* What to do *
All of the entries below are to be copied without any alteration.

* The data *
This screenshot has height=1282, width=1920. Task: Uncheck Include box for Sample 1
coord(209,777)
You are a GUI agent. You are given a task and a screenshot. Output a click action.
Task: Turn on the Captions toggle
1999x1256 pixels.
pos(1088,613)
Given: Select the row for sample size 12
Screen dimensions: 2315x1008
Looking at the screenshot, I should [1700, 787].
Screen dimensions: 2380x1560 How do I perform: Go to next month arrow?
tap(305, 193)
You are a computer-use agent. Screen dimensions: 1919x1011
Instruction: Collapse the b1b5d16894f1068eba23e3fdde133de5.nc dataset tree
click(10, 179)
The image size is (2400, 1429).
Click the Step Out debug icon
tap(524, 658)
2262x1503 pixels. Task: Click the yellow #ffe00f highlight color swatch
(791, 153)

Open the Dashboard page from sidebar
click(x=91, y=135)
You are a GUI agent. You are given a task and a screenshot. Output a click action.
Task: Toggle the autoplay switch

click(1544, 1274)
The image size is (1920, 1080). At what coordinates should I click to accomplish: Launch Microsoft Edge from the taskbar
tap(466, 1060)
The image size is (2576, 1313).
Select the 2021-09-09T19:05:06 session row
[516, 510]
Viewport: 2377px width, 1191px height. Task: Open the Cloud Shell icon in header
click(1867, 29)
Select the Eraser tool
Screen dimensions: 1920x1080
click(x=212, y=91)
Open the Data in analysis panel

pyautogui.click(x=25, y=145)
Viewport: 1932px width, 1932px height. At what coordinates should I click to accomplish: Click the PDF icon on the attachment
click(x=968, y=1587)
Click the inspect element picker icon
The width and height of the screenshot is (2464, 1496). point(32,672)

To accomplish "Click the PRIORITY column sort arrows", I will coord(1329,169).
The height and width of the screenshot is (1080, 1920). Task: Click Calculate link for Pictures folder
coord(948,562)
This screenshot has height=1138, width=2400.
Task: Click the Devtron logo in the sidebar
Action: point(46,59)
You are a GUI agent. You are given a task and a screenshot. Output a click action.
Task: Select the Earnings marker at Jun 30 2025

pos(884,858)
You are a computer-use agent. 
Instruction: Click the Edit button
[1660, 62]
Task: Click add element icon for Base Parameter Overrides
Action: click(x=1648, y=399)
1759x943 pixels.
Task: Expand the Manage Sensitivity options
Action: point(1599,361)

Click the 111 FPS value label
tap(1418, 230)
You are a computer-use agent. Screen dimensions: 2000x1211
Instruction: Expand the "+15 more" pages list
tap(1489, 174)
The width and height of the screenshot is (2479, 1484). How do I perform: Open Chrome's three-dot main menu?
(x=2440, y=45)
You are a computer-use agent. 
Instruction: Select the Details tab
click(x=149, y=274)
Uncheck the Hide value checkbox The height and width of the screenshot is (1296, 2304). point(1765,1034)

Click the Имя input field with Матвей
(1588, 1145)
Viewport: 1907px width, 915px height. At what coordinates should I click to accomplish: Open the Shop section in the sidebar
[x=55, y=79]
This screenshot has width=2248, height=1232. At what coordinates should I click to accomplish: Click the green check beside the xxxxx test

* Exercise output *
This screenshot has height=1282, width=1920. Task: Uncheck Include box for Sample 1
coord(209,777)
You are a GUI agent. You are given a task and a screenshot. Output a click action.
Task: Turn on the Captions toggle
1999x1256 pixels.
pos(1088,613)
Given: Select the row for sample size 12
Screen dimensions: 2315x1008
Looking at the screenshot, I should [1700, 787].
Screen dimensions: 2380x1560 How do I perform: Go to next month arrow?
tap(305, 193)
You are a computer-use agent. Screen dimensions: 1919x1011
Instruction: Collapse the b1b5d16894f1068eba23e3fdde133de5.nc dataset tree
click(10, 179)
The image size is (2400, 1429).
Click the Step Out debug icon
tap(524, 658)
2262x1503 pixels. Task: Click the yellow #ffe00f highlight color swatch
(791, 153)

Open the Dashboard page from sidebar
click(x=91, y=135)
You are a GUI agent. You are given a task and a screenshot. Output a click action.
Task: Toggle the autoplay switch

click(1544, 1274)
The image size is (1920, 1080). At what coordinates should I click to accomplish: Launch Microsoft Edge from the taskbar
tap(466, 1060)
The image size is (2576, 1313).
Select the 2021-09-09T19:05:06 session row
[516, 510]
Viewport: 2377px width, 1191px height. Task: Open the Cloud Shell icon in header
click(1867, 29)
Select the Eraser tool
Screen dimensions: 1920x1080
click(x=212, y=91)
Open the Data in analysis panel

pyautogui.click(x=25, y=145)
Viewport: 1932px width, 1932px height. At what coordinates should I click to accomplish: Click the PDF icon on the attachment
click(x=968, y=1587)
Click the inspect element picker icon
The width and height of the screenshot is (2464, 1496). point(32,672)

To accomplish "Click the PRIORITY column sort arrows", I will coord(1329,169).
The height and width of the screenshot is (1080, 1920). Task: Click Calculate link for Pictures folder
coord(948,562)
This screenshot has height=1138, width=2400.
Task: Click the Devtron logo in the sidebar
Action: point(46,59)
You are a GUI agent. You are given a task and a screenshot. Output a click action.
Task: Select the Earnings marker at Jun 30 2025

pos(884,858)
You are a computer-use agent. 
Instruction: Click the Edit button
[1660, 62]
Task: Click add element icon for Base Parameter Overrides
Action: click(x=1648, y=399)
1759x943 pixels.
Task: Expand the Manage Sensitivity options
Action: point(1599,361)

Click the 111 FPS value label
tap(1418, 230)
You are a computer-use agent. Screen dimensions: 2000x1211
Instruction: Expand the "+15 more" pages list
tap(1489, 174)
The width and height of the screenshot is (2479, 1484). How do I perform: Open Chrome's three-dot main menu?
(x=2440, y=45)
You are a computer-use agent. 
Instruction: Select the Details tab
click(x=149, y=274)
Uncheck the Hide value checkbox The height and width of the screenshot is (1296, 2304). point(1765,1034)

Click the Имя input field with Матвей
(1588, 1145)
Viewport: 1907px width, 915px height. At what coordinates should I click to accomplish: Open the Shop section in the sidebar
[x=55, y=79]
This screenshot has width=2248, height=1232. At what coordinates should I click to accomplish: Click the green check beside the xxxxx test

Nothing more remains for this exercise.